Problem statement. Find the line with "Click the 1.716 kW value" in the records below. Output exactly from there until after the line with "The height and", without pictures.

Given entries.
____________

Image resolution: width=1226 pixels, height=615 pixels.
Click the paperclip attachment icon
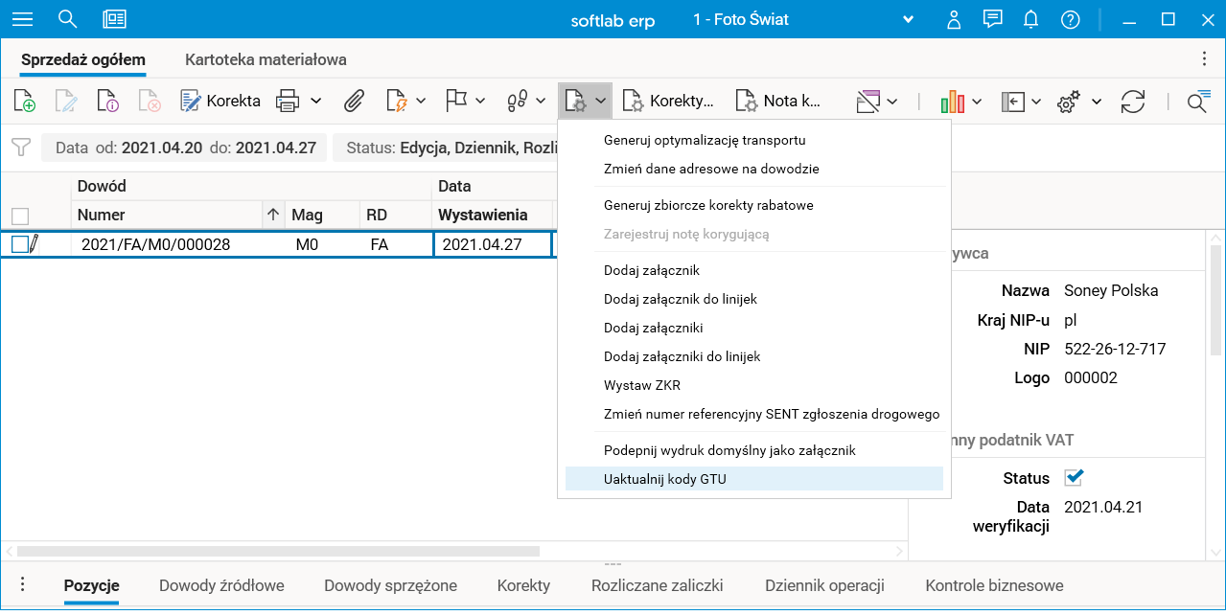pos(355,102)
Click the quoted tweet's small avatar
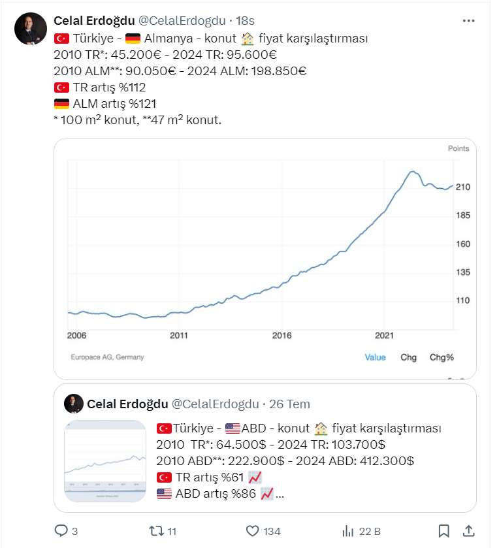The image size is (499, 548). 73,404
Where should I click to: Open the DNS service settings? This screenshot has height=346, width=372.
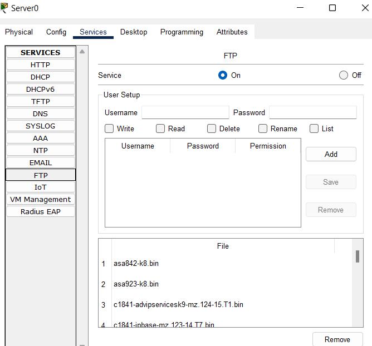click(x=40, y=113)
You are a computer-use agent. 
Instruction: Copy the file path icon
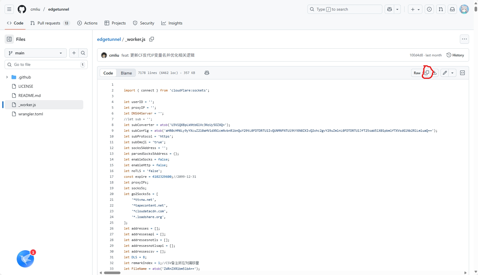pos(152,39)
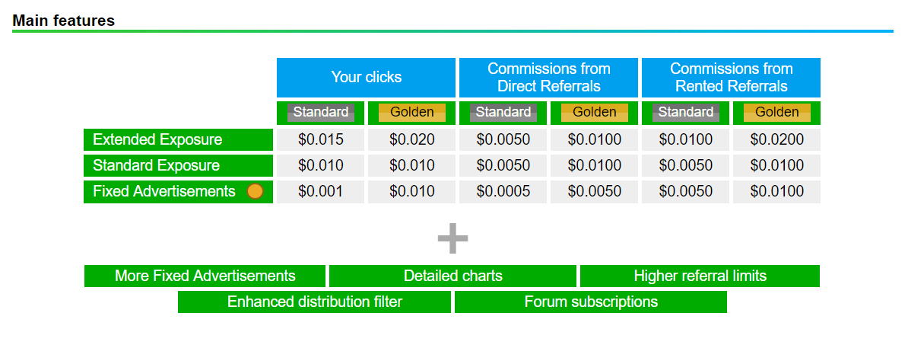Select Commissions from Direct Referrals header
Viewport: 908px width, 345px height.
pyautogui.click(x=548, y=78)
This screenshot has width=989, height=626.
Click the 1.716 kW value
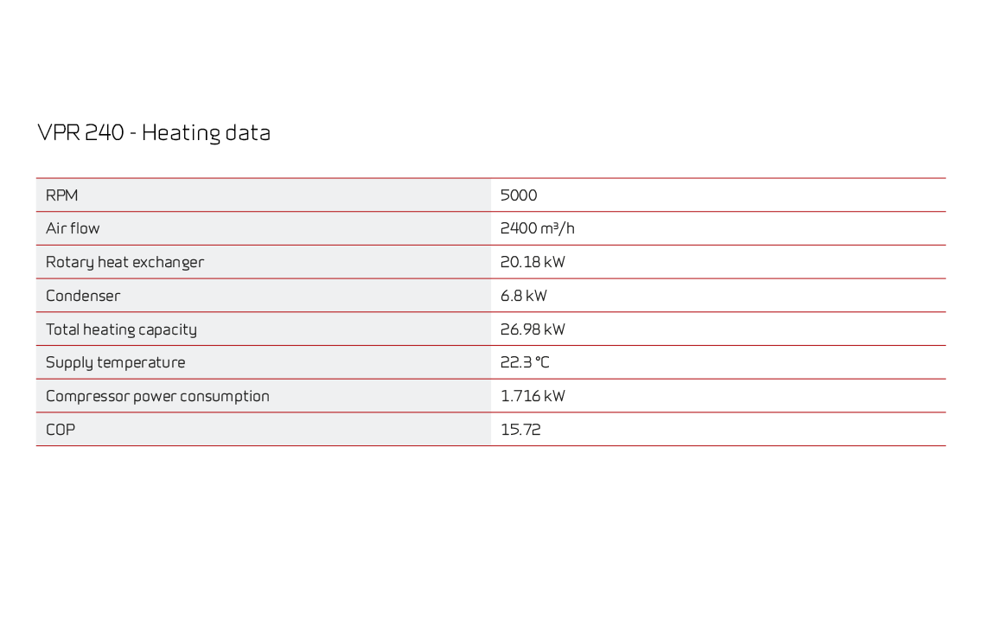point(533,397)
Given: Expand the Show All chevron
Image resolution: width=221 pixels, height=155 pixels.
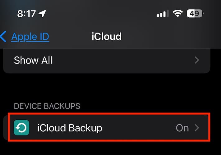Looking at the screenshot, I should (x=197, y=60).
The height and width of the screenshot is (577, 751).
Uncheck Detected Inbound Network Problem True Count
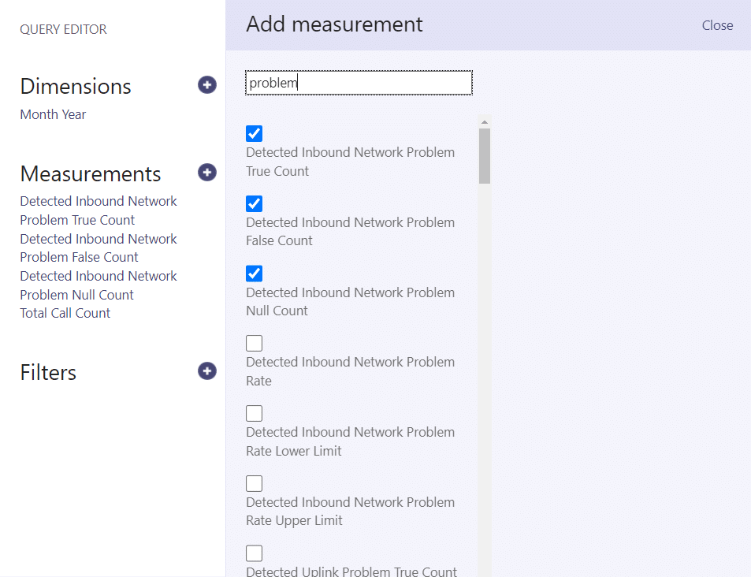pos(255,134)
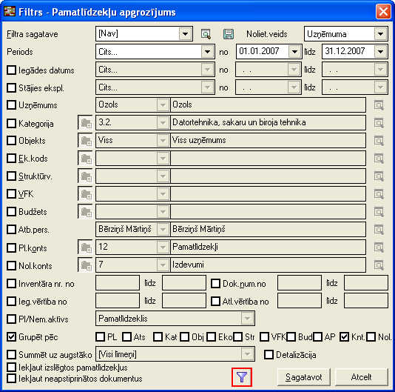Screen dimensions: 395x392
Task: Open the Kategorija folder browse icon
Action: pos(85,123)
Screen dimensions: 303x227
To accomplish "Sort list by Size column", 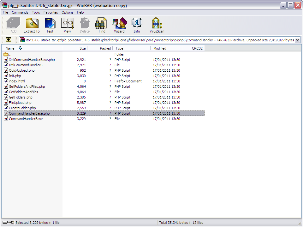I will click(82, 48).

____________

Expected output.
Click the 1.716 kW value
point(533,397)
Given: Expand the Show All chevron
Image resolution: width=221 pixels, height=155 pixels.
Looking at the screenshot, I should (x=197, y=60).
The height and width of the screenshot is (577, 751).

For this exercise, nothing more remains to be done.